Menurut Wakil Bupati Gunungkidul, para warga hasil rapid test-ny reaktif nantinya akan diisolasi di Wisma Wanagama milik Fakultas Kehutanan Universitas Gadjah Mada (UGM).
- Bertilia Puteri
- Selasa, 19 Mei 2020 - 19:08 WIB
WowKeren - Warga Gunungkidul Yogyakarta yang terindikasi positif COVID-19 berdasarkan hasil rapid test nantinya akan diisolasi di hutan Wanagama. Hal ini disampaikan oleh Wakil Bupati Gunungkidul, Immawan Wahyudi.
Menurut Immawan, para pasien nantinya akan diisolasi di Wisma Wanagama milik Fakultas Kehutanan Universitas Gadjah Mada (UGM). Hutan Wanagama memang merupaka kawasan yang dikembangkan oleh UGM sejak tahun 1964.
"Disediakan untuk karantina warga hasil rapid test, karena suasana tenang," ungkap Immawan. "Ada banyak sarana olahraga, berjemur dan gedung serta kamar tidur juga sedemikian rupa tertata."
Wisma di hutan Wanagama tersebut terdiri dari beberapa kamar atau paviliun yang diperkirakan bisa menampung hampir 100 orang. Wisma tersebut nantinya juga akan dihuni oleh para tenaga medis yang ditugaskan untuk merawat warga reaktif COVID-19.

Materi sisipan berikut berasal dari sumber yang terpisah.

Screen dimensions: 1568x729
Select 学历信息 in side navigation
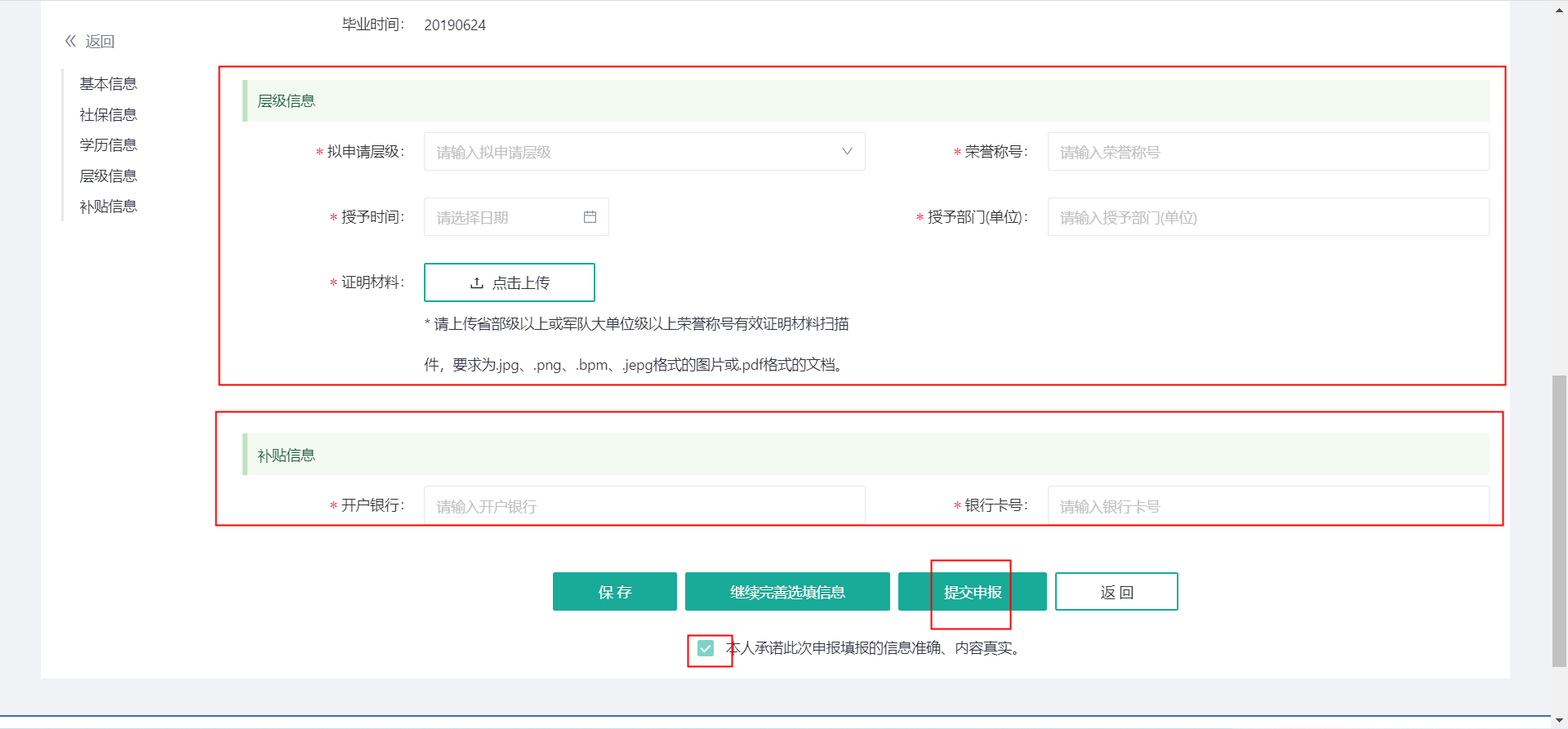[x=108, y=145]
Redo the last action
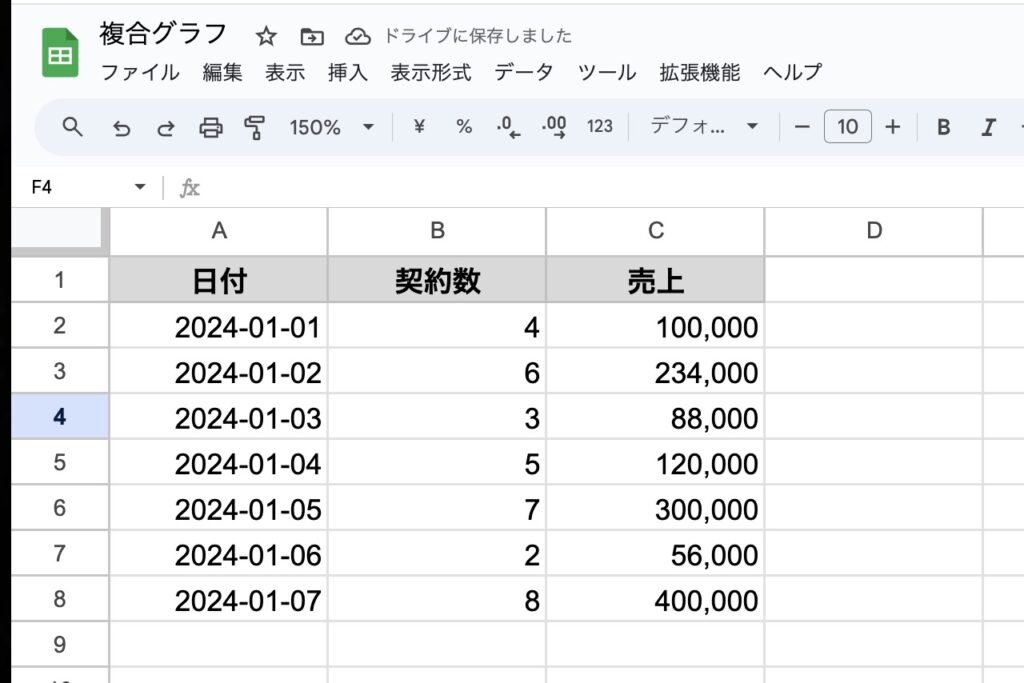Image resolution: width=1024 pixels, height=683 pixels. click(x=166, y=127)
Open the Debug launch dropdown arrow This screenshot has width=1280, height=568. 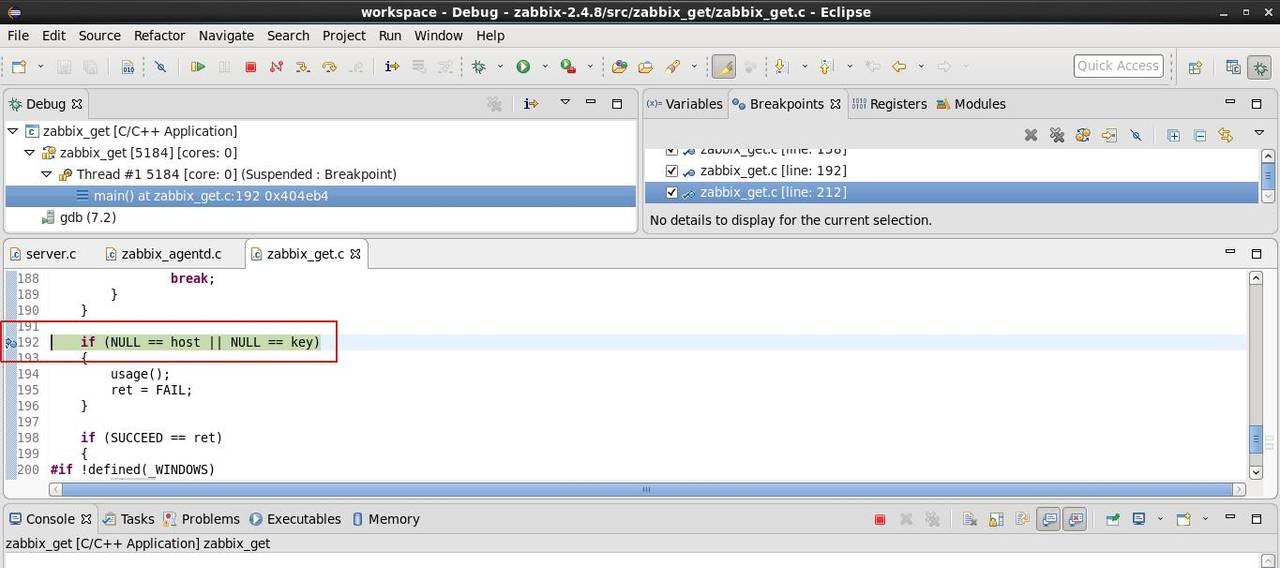pyautogui.click(x=501, y=67)
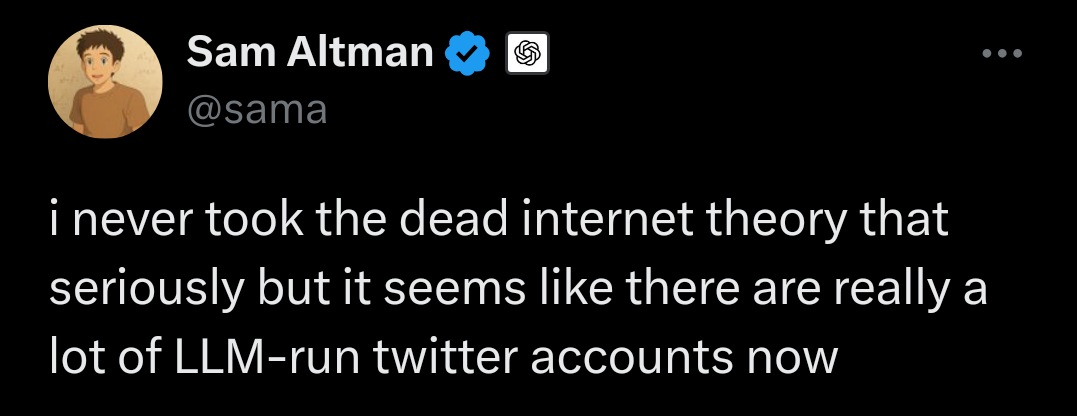Open the three-dot more options menu
This screenshot has height=416, width=1077.
[1002, 54]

Selain itu, wisma tersebut juga telah dilengkapi oleh fasilitas untuk mencuci pakaian, pengolahan makanan hingga penanganan limbah medis. Immawan menjelaskan bahwa penggunaan fasilitas wisma untuk isolasi pasien itu telah mendapat izin dari pihak UGM.
"Wisma ini bisa menampung kapasitas maksimal 90 orang," terang Immawan. "Wanagama sudah diperbolehkan untuk menampung rapid test reaktif dan tempatnya juga representatif."

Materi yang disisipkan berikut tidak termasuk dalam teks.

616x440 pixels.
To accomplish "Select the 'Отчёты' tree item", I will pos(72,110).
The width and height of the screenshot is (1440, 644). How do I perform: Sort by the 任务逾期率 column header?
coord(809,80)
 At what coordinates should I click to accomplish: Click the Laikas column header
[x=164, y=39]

Wisma yang terletak di tengah hutan ini dipilih karena suasananya yang tenang dan fasilitas yang memadai. Berdasarkan pantauan di lokasi, memang tidak terdengar suara kendaraan dari wisma tersebut.
Pasalnya, akses menuju wisma di dalam hutan tersebut hanya ada 2, yakni dari Desa Banaran dan dari Museum Kayu. Akses tersebut jarang dilewati orang, kecuali penduduk sekitar yang mencari rumput atau pergi ke ladang.
"Suasana tenang seperti ini diperlukan untuk menambah daya tahan tubuh," ungkap Immawan. "Wisma ini jauh dari pemukiman, di tengah hutan, dan yang terpenting masyarakat di sini pun menerima."
Sementara itu, Kepala Dinas Kesehatan Kabupaten Gunungkidul Dewi Irawati mengatakan bahwa pihaknya telah melakukan rapid test massal sejak tanggal 12 Mei lalu dan memeriksa 1163 orang. Dari tes massal tersebut, 66 orang dinyatakan reaktif, termasuk di antaranya 30 orang tenaga medis.